DIRECTIONS FOR THIS TASK
Take the lines in the listing below from the line with "Click the search" up to and including the line with "Task: Open the calendar icon in 受注日 field" and set them down exactly, skipping pictures and adding nothing.

DATA FOR REVIEW
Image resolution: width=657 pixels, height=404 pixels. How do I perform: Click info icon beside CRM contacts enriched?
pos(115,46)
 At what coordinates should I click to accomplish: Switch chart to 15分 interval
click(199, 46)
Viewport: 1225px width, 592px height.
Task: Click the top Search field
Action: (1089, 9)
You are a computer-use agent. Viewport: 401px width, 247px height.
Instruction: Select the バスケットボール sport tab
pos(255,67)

==

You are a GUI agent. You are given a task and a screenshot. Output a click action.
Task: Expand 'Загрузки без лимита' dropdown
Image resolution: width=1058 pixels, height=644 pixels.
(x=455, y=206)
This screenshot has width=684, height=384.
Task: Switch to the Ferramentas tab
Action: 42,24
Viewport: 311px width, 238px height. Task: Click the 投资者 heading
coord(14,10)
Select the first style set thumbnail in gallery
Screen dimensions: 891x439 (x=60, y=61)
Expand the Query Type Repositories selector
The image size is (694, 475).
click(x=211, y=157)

* * *

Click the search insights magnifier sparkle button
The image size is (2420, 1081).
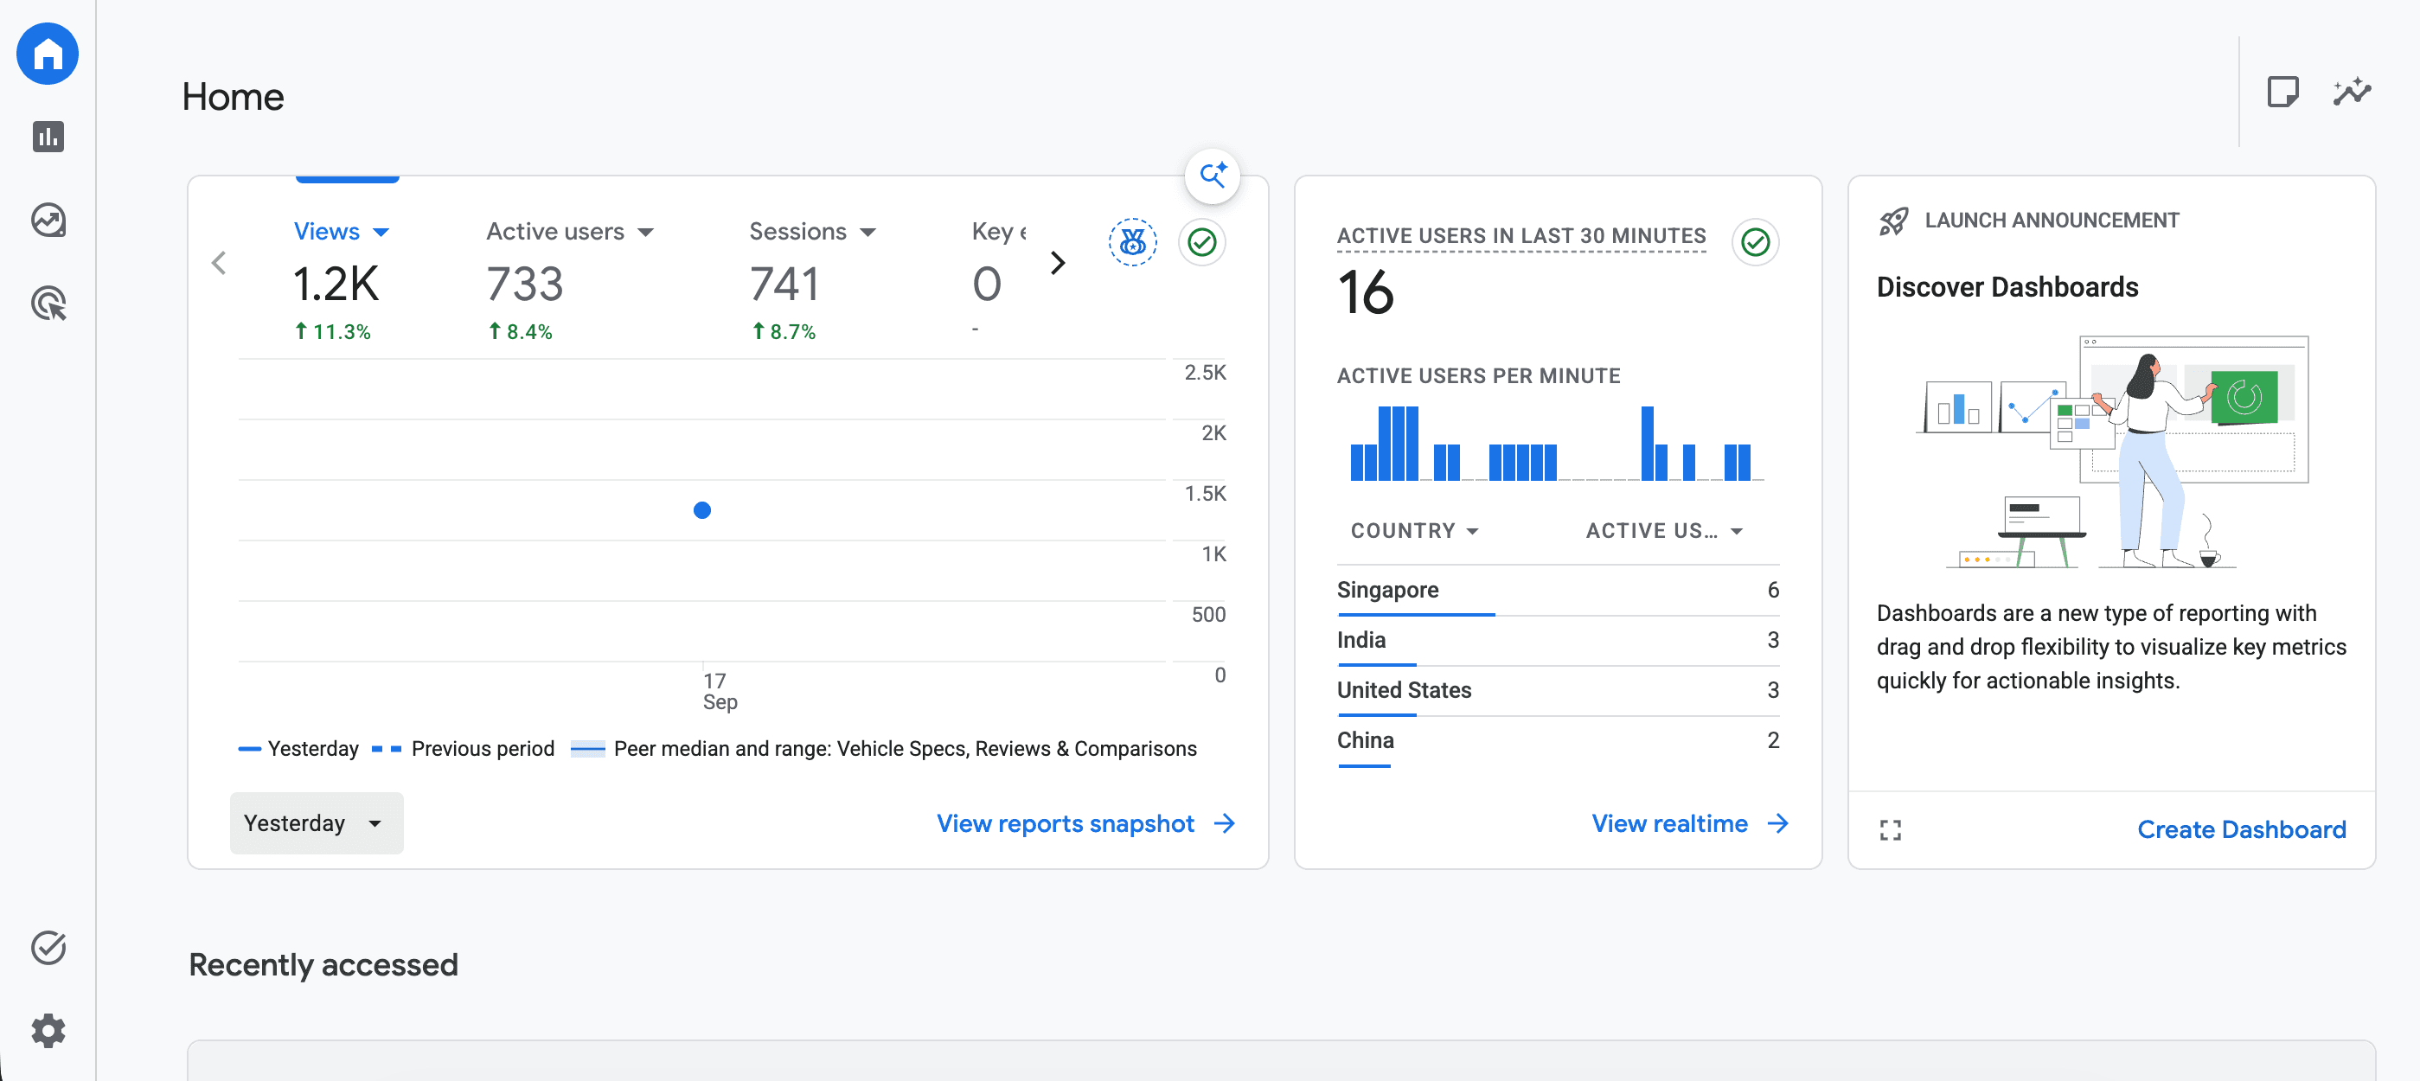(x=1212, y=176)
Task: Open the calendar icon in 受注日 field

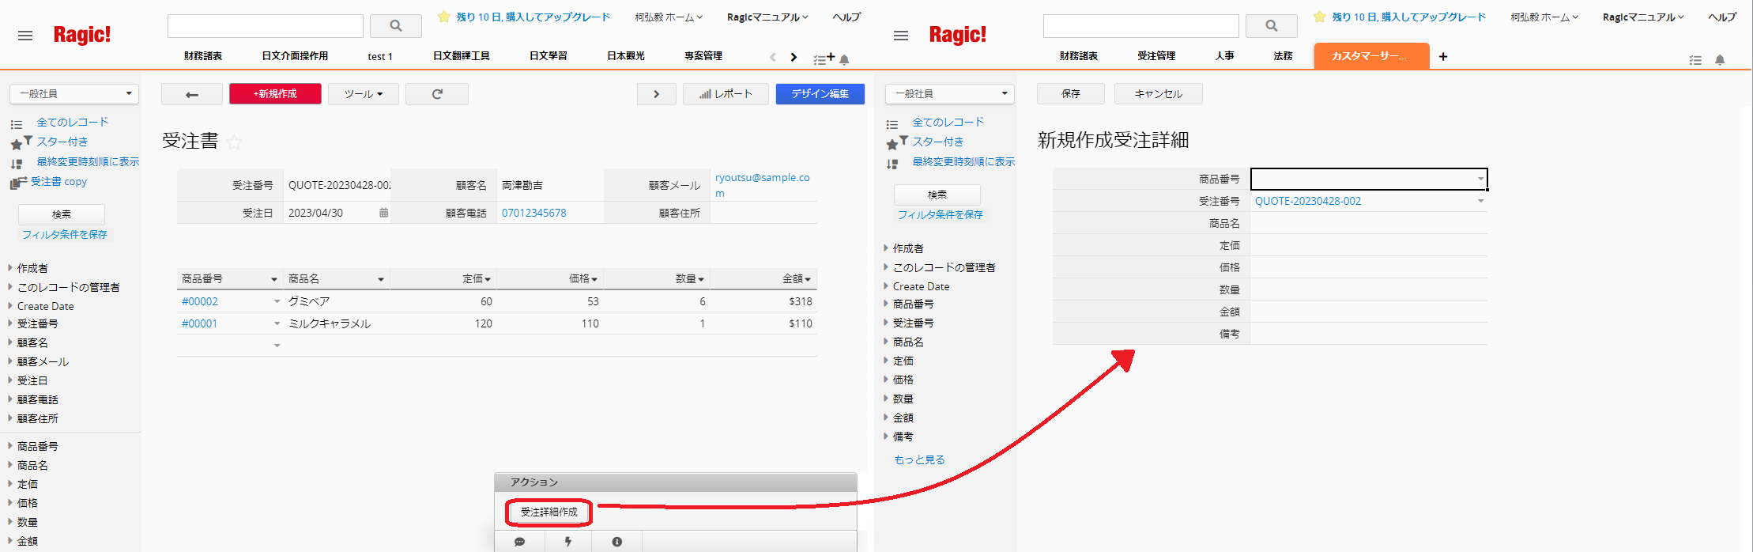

FINISHED EXERCISE
Click the search insights magnifier sparkle button
The image size is (2420, 1081).
(x=1212, y=176)
Task: Open the calendar icon in 受注日 field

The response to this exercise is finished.